#  > > >  >  > Форум >  > > >  >  > Контакты >  > > >  >  > Буддийские центры >  > > >  >  >  Ярославский буддийский центр

## Борис Гречин

В Ярославле уже почти два года работает центр "Сангъе Чхо Линг" линии гелугпа, небольшой, но стабильный. К другим традициям мы относимся терпимо и с уважением. Сейчас мы как раз проводим лекции для начинающих. Адрес нашего сайта - www.sangye.narod.ru. Добро пожаловать! Борис Гречин (геньен Шенпа)

----------


## Топпер

Молодцы.  В глубине России быть буддистом ИМХО в два раза тяжелее, чем в столицах. Поэтому тем более приятно видеть сложившуюся общину.

Сайт сделан грамотно и понятно. Единственно, что хорошо бы фотогалерею добавить, пусть даже совсем небольшую.

И ещё немного удивила фраза со станицы "Наши учителя"



> Б.С. Гречин придерживается обетов геньена (буддийского послушника), но при этом является мирянином


Обеты геньена - это же обеты мирянина. Почему переведено, как "послушник"?

----------


## Юрий К.

Заглянул на сайт. Молодцы-то молодцы, но все-таки удивительно видеть катехизис в качестве часто задаваемых вопросов и одну художественную литературу в библиотеке.




> Катехи́зис или катихи́зис (греч. Κατήχησις — поучение, наставление) — официальный вероисповедный документ какой-либо конфессии, огласительное наставление, книга, содержащая основные положения христианского вероучения, часто изложенные в виде вопросов и ответов. Катехизация – экзамен по катехизису. Катехизис содержит ответы на наиболее типичные богословские вопросы и начальное богословское образование перед крещением.


http://ru.wikipedia.org/wiki/Катехизис

Это все-таки христианский термин, а не просто старомодное слово.

----------


## Топпер

На мой взгляд это неплохо. Если термин адекватно понимается, почему его не применить? Мы же говорим "монах", а не "бхиккху", "медитация", а не "бхавана" и т.п.

----------


## Huandi

> "медитация", а не "бхавана"

[ЗАДАНИЯ]
1/ Повторите дословно часть ветки форума о ярославском буддийском центре: начните со слов «## Борис Гречин» и остановитесь после слов «видеть сложившуюся общину.».
2/ Допишите продолжение ветки форума о ярославском буддийском центре, начав сразу после её последней реплики.
Листинг ниже представляет собой отдельный материал и с веткой форума о ярославском буддийском центре не связан.

[ИСХОДНЫЕ ДАННЫЕ]
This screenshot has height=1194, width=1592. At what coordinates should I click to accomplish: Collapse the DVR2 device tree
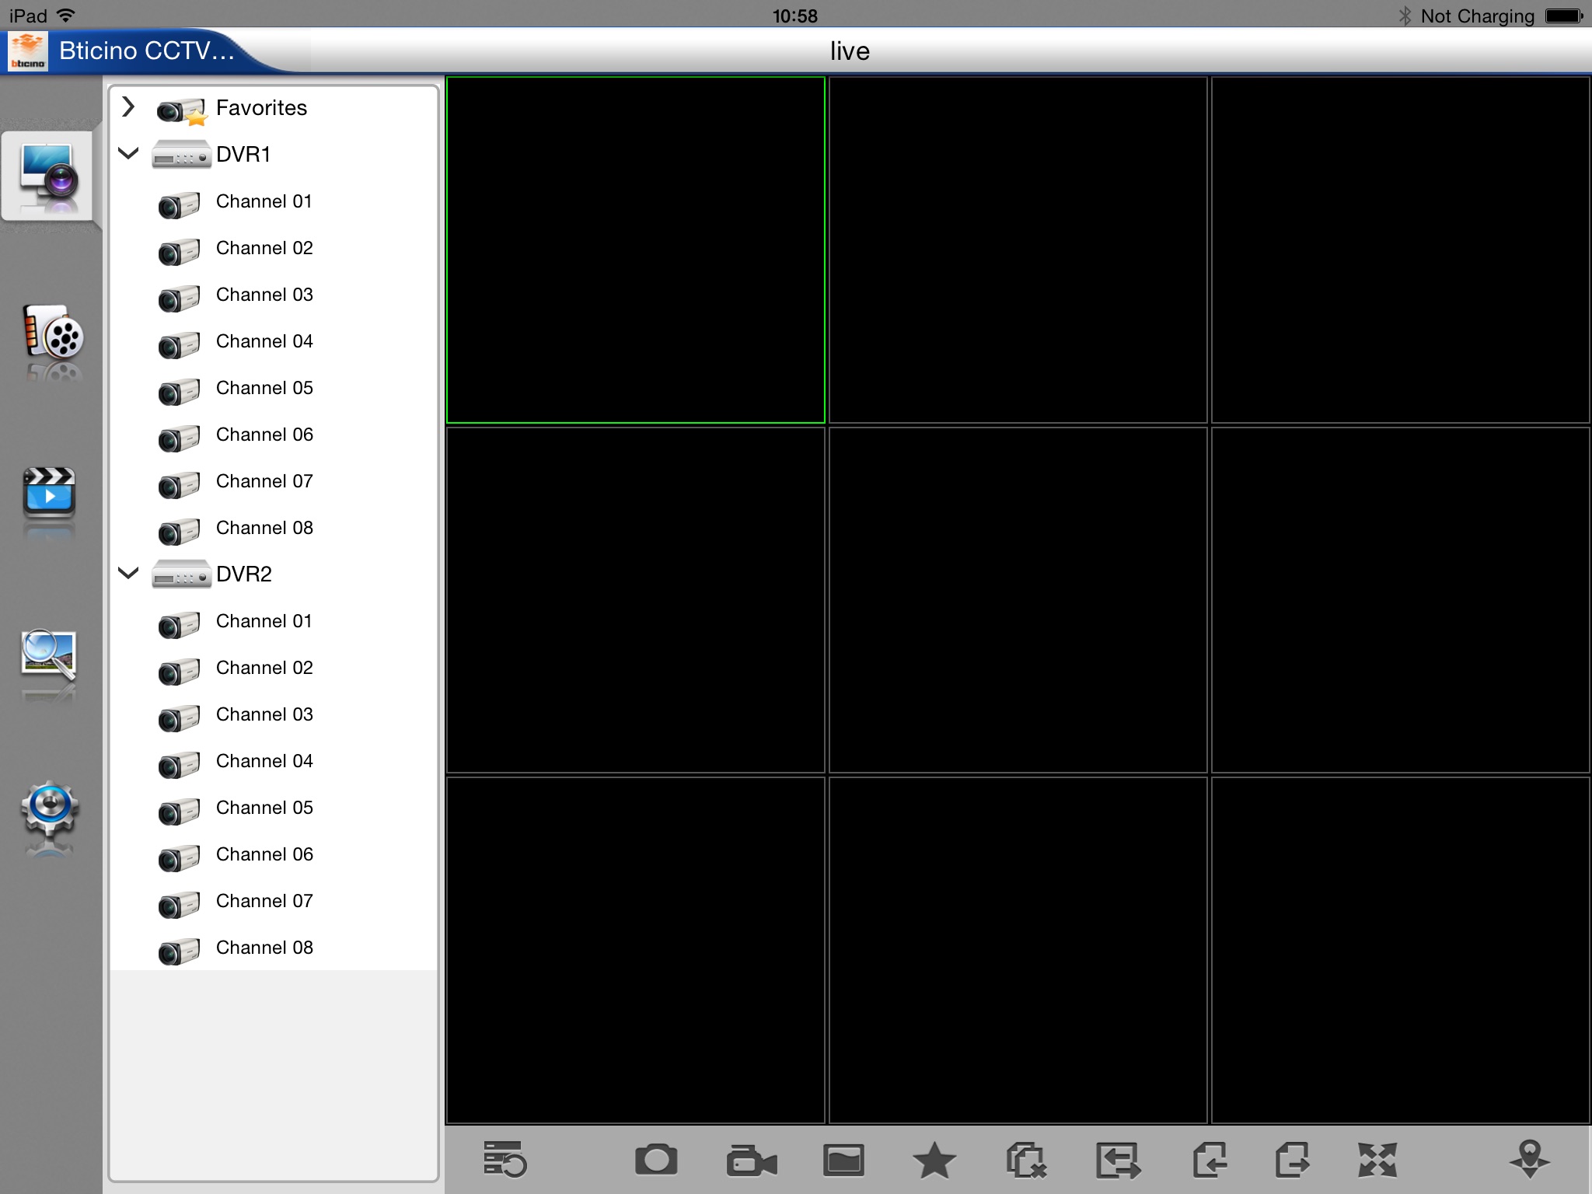129,574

[ОТВЕТЫ]
1/
## Борис Гречин

В Ярославле уже почти два года работает центр "Сангъе Чхо Линг" линии гелугпа, небольшой, но стабильный. К другим традициям мы относимся терпимо и с уважением. Сейчас мы как раз проводим лекции для начинающих. Адрес нашего сайта - www.sangye.narod.ru. Добро пожаловать! Борис Гречин (геньен Шенпа)

----------


## Топпер

Молодцы.  В глубине России быть буддистом ИМХО в два раза тяжелее, чем в столицах. Поэтому тем более приятно видеть сложившуюся общину.

2/
Вообще ничего общего между этими терминами нет

----------


## Игорь Канунников

Столько анектодов про ламу Оле на одном сайте еще ни у кого не видел. Видать больная тема там в Ярославле.

----------


## Юрий К.

> На мой взгляд это неплохо. Если термин адекватно понимается, почему его не применить? Мы же говорим "монах", а не "бхиккху", "медитация", а не "бхавана" и т.п.


Аргумент понятен, но пример с монахом, имхо, не удачен. Что взять за основу адекватного понимания? Если Вики (под рукой оказалась, Даля или Ожегова не стал искать), то катехизис – это христианский термин, а монах - межконфессиональный. 



> Институт монашества характерен для различных направлений христианства, индуизма и буддизма


http://ru.wikipedia.org/wiki/Монах

Для меня просто напряг на буддийском сайте видеть такой христианский термин как обозначение часто задаваемых вопросов по буддизму, глаза немножко режет.

Хотя, наверное, это примерно такой же напряг как и буддист в Ярославле или, скажем, во Владимире, Суздале, Ростове Великом и далее везде по золотому кольцу.

Но это знамение времени. Вперед ребята!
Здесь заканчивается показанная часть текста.